Connecting to Backend Databases

The Hook

Figure: A stylized pipeline connecting a database cylinder to a Python logo, symbolizing a robust connection.

Figure: A stylized pipeline connecting a database cylinder to a Python logo, symbolizing a robust connection.

How do I direct my SQL commands to a database system and connect my Python application to it?

Today’s Journey (1/2)

  1. Setting Up the Database
    • Environment setup and virtualization
    • Docker containers vs virtual machines
    • Running PostgreSQL with Docker Compose
  2. Connecting the Application
    • Using psycopg driver
    • DB-API 2.0 protocol
    • Transactions and cursors

Today’s Journey (2/2)

  1. SQLAlchemy Framework
    • Core concepts: Engine, Metadata, Tables
    • Building queries in Python
    • Connection pooling
  2. Database Migrations
    • Version control for schema
    • Migration scripts with dbmate
    • Safe schema evolution

Part 1: Setting Up the Database

The Problem: Environment Complexity

Software needs an environment

  • CPU architecture (x86/x64, ARM)
  • Operating system
  • Memory and I/O devices
  • Installed binaries and libraries
  • Configuration files

The challenge: Conflicts between different software requirements

The Solution: Containerization

Docker packages everything together

  • Application binaries
  • Libraries and dependencies
  • Configuration files
  • All in one isolated container

Figure: A transparent shipping container revealing neatly packed binaries, libraries, and configurations. (Click to Enlarge)

Figure: A transparent shipping container revealing neatly packed binaries, libraries, and configurations. (Click to Enlarge)

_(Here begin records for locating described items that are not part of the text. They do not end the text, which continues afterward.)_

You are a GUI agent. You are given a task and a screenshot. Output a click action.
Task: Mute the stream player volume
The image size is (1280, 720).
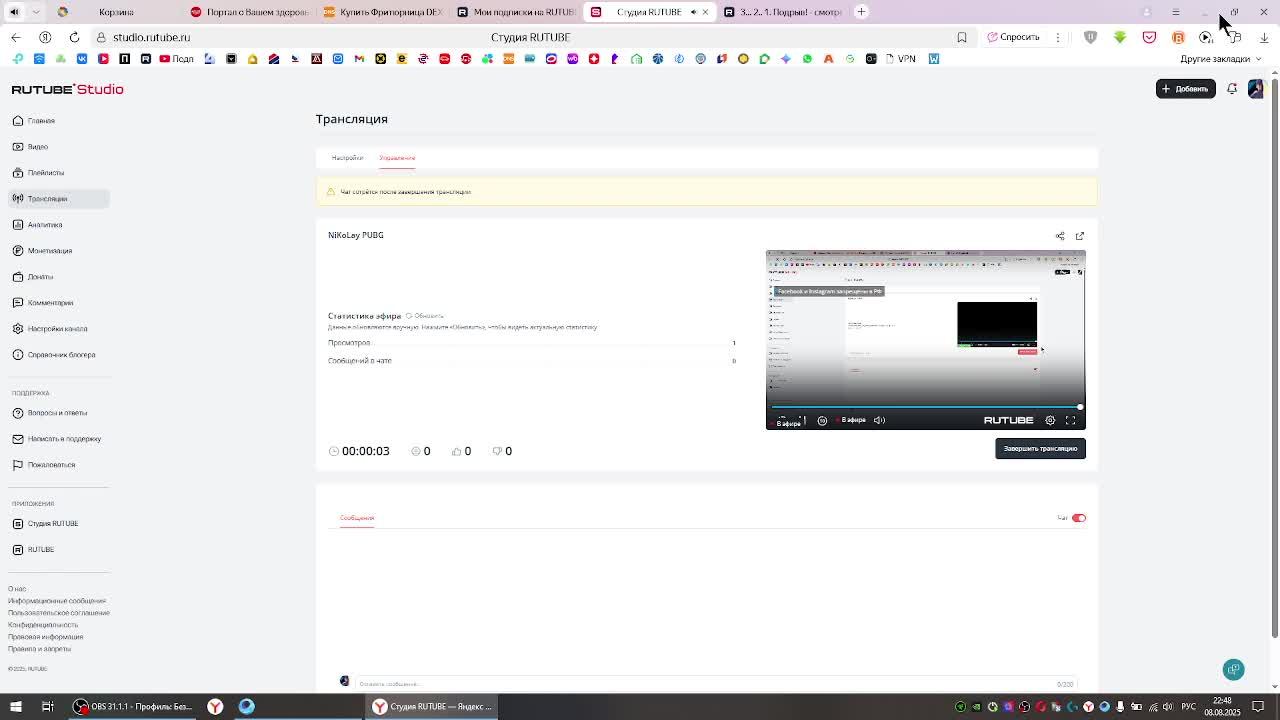coord(879,420)
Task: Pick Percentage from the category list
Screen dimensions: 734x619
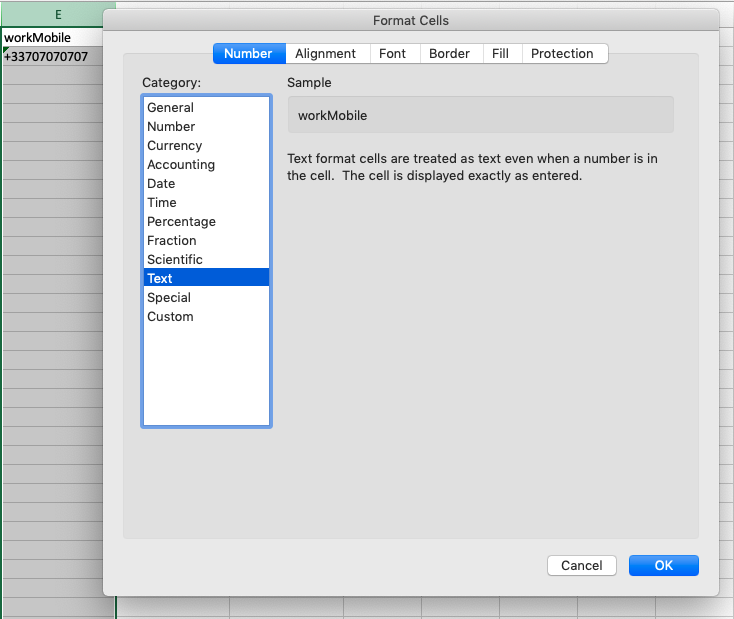Action: tap(181, 222)
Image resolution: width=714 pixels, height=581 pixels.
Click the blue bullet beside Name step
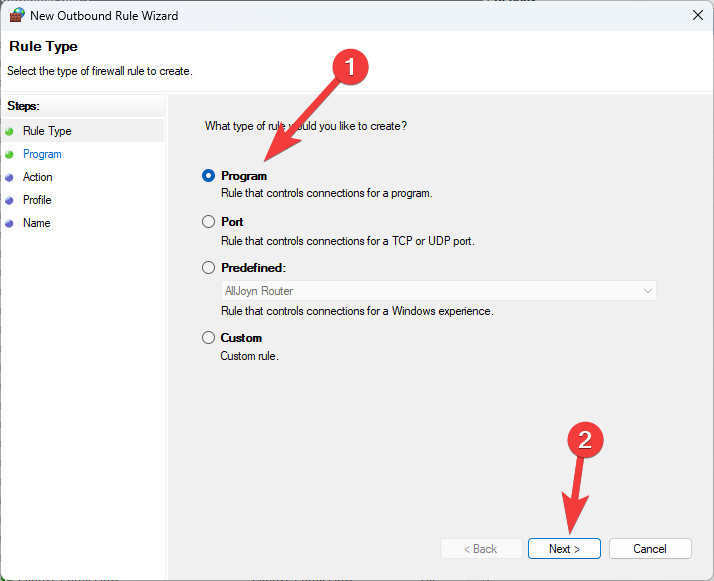pyautogui.click(x=9, y=223)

Benefits of Containerization

  • Better development experience
    • Focus on real problems, not environment setup
  • Easier collaboration
    • Every developer has the same environment
  • Project isolation
    • Switch between projects without conflicts
  • Simplified deployment
    • Same container works in development and production

Virtualization Background

  • Virtualization (1966)
    • Dividing expensive mainframes into multiple virtual computers
    • Foundation of cloud computing
  • Containerization (2008-2013)
    • Internal project at dotCloud (France)
    • Open-sourced as Docker by Solomon Hykes (March 2013)

Figure: A timeline showing the evolution from mainframes to virtual machines and finally to containers.

Figure: A timeline showing the evolution from mainframes to virtual machines and finally to containers.

Dockerfile vs Image vs Container

Dockerfile, Image, and Container

Dockerfile, Image, and Container

Dockerfile: A recipe for building a Docker image

Image: A template for creating a container

Container: A running instance of an image

Container vs Virtual Machine

Evolution of Containers

Evolution of Containers

Both are isolated environments from an image

Difference: What the image contains

  • VM Image: includes a full operating system
  • Container Image: shares the host OS kernel

Containers are lighter

  • Less resource consumption
  • Faster startup/shutdown
  • Easier to manage

Running PostgreSQL with Docker

Step 1: Create environment file (.env)

POSTGRES_HOST=127.0.0.1
POSTGRES_DB=mydatabase
POSTGRES_USER=user
POSTGRES_PASSWORD=secret

Docker Compose Configuration

Step 2: Define services in compose.yaml

services:
  db:
    image: postgres:17.6
    env_file:
      - .env
    ports:
      - "5432:5432"
    volumes:
      - pgdata:/var/lib/postgresql/data

volumes:
  pgdata:

Understanding Docker Compose Elements

  • image: postgres:17.6 - Image name and version from DockerHub
  • env_file - References our .env file
  • ports: "5432:5432" - Maps host port to container port
  • volumes: pgdata - Persists data outside the container

Starting and Stopping

Start the database:

docker compose up

Stop the database:

docker compose down

Connecting to the Database

Many Approaches:

  1. CLI: psql (text interface)
  2. GUI: Adminer or VS Code Database Client
  3. DB-API: psycopg driver and sqlalchemy framework
  4. MCP: DBHub (Bytebase) MCP server for agentic access

Part 2: Connecting the Application

The Question

How do I connect a Python application to the database to query and store data?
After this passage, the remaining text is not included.